Machine learning systems today are not without bias, and this can affect their performance, especially in the field of medicine, and impact clinical decisions.
AI can be as good as data and based on the people who create data. AI models are trained on pre-set data input. If by chance this data has any bias, then yes, the AI models so trained will pick that up and hence predict based on that.
That said, it may not be possible to present a completely unbiased human mind and hence one cannot accept so from the AI system either, at least till the “noise” can be cleaned out.
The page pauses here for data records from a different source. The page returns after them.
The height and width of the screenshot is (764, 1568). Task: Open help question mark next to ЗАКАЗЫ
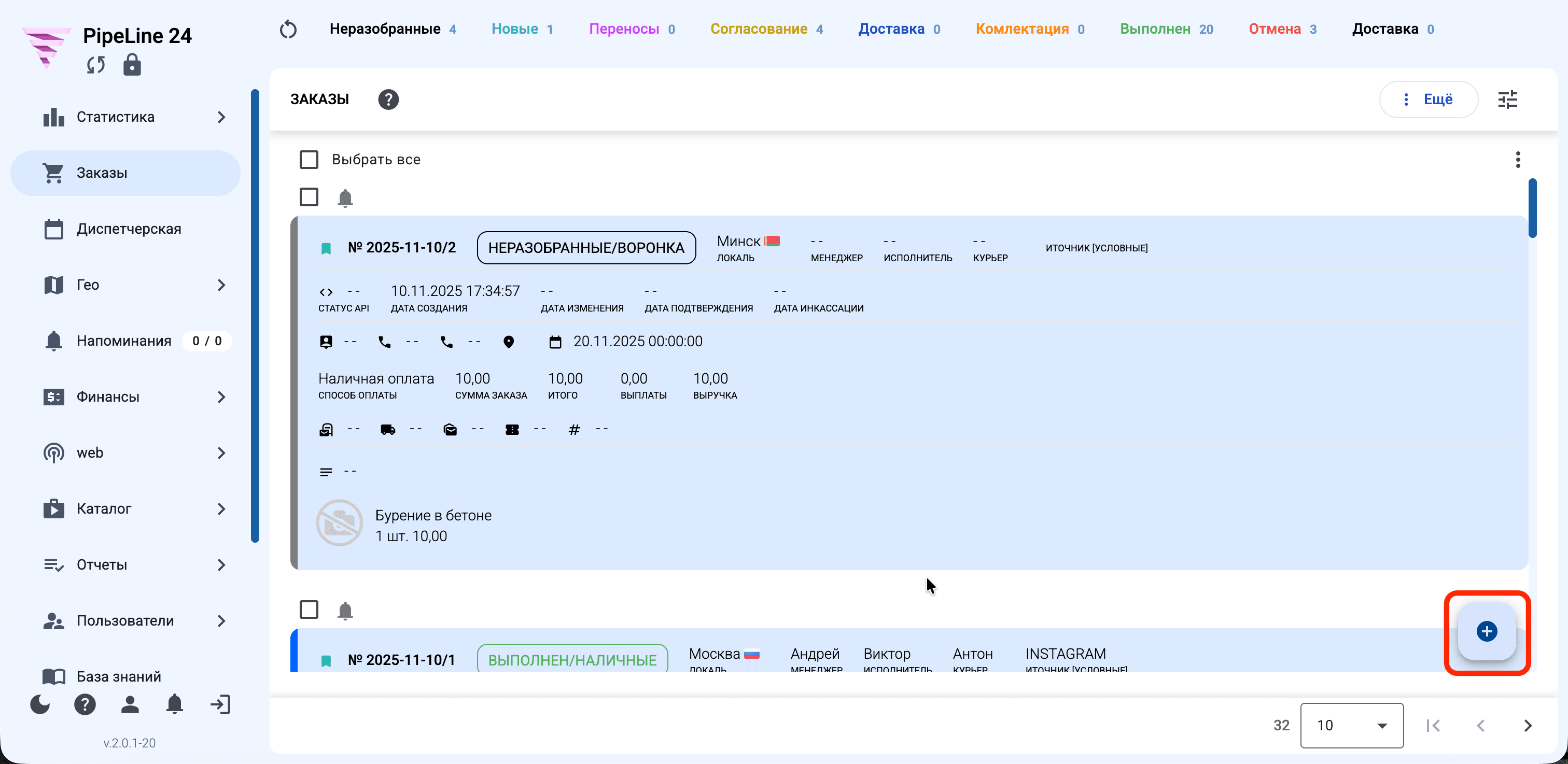coord(388,99)
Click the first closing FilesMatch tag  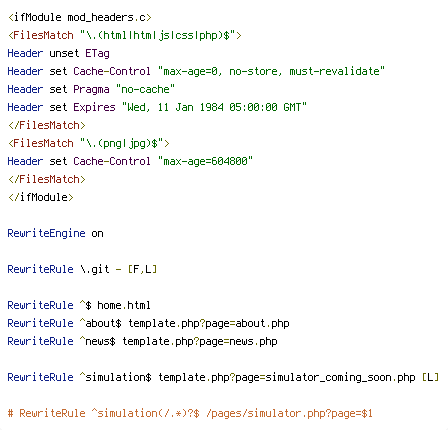pos(47,125)
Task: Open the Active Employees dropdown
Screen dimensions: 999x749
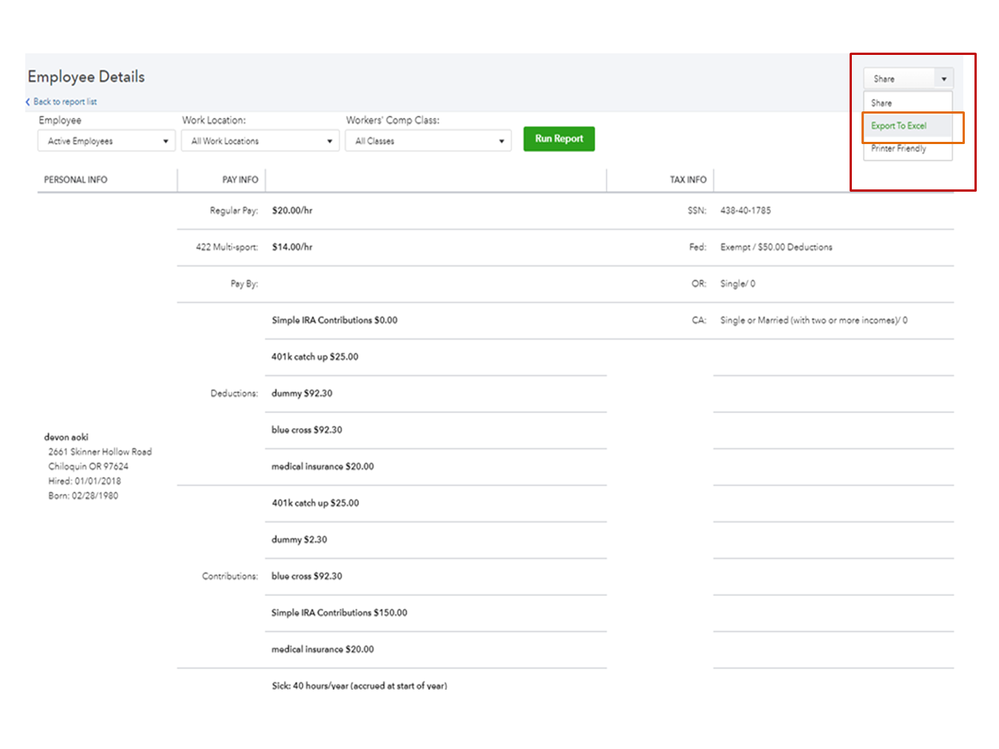Action: click(106, 141)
Many AI prediction models are being tested in the field of medical diagnostics. These models predict which patient could develop a certain disease or not. The input data is based on demographic factors and other medical data, fed by humans. Nonetheless, bias can creep in.
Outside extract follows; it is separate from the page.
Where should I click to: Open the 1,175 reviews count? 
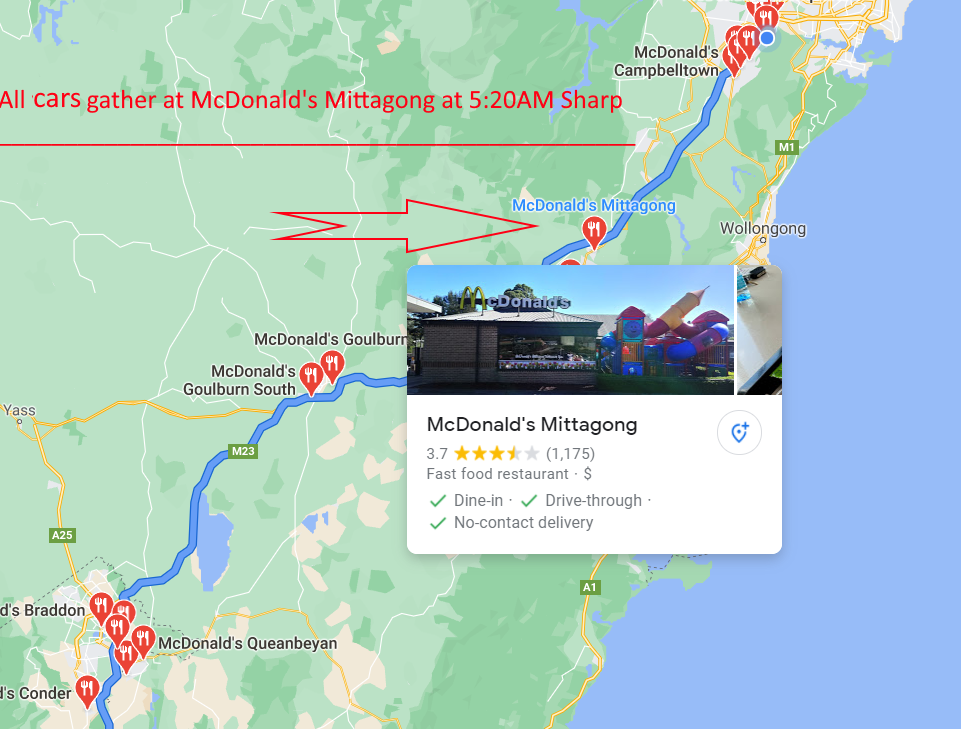[571, 454]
However, researchers in the field of medicine across the world are trying to ensure the “fairness of the AI models’ underlying algorithms”. Models need to be developed that consider data that covers a diverse set of medical information across diverse populations.
Based on a recent study, medical researchers discovered a group recalibration approach. The researchers found it useful as a better risk calculator that guides prescription decisions for people of different races.
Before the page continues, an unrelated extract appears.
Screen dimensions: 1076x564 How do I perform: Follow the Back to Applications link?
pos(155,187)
So, what is this approach about? It re-adjusts the risk model for each subgroup of patients to match the frequency of the present outcomes. The other approach is known as ‘equalized odds’. This approach ensures that error rates are displayed as similar for all groups. These are not found to match the guidelines’ recommendations.
Thus, when building algorithms, the context of the population under consideration needs to be accounted for to keep away the bias.
There is a need to work towards results whose evaluation of disease risk prediction models can be fair and thus increase the responsibility when diagnosing health predictions.
Cautiousness in Clinical Guidelines
Ensuring tools and apps, that are currently increasingly used in clinical practice guidelines, should be designed keeping in mind “algorithm fairness” when applicable across a diverse population.
In the case of atherosclerotic cardiovascular disease, a condition caused by fats, cholesterol, and plaques that narrow artery walls, the results can be a case for causing strokes and kidney failure.
The American College of Cardiology and the American Heart Association have both provided certain guidelines and recommendations as to when patients diagnosed with cardiovascular disease should start medications called statins. Statins are drugs that are known to reduce levels of certain cholesterol that cause the narrowing of arterial walls. The guidelines suggest the use of a calculator which can estimate the patient’s risk of developing the disease within 10 years after considering certain set parameters.
This could lead to a certain bias when recommending those patients to take statins who could be identified as being at intermediate or high risk as against those who are borderline.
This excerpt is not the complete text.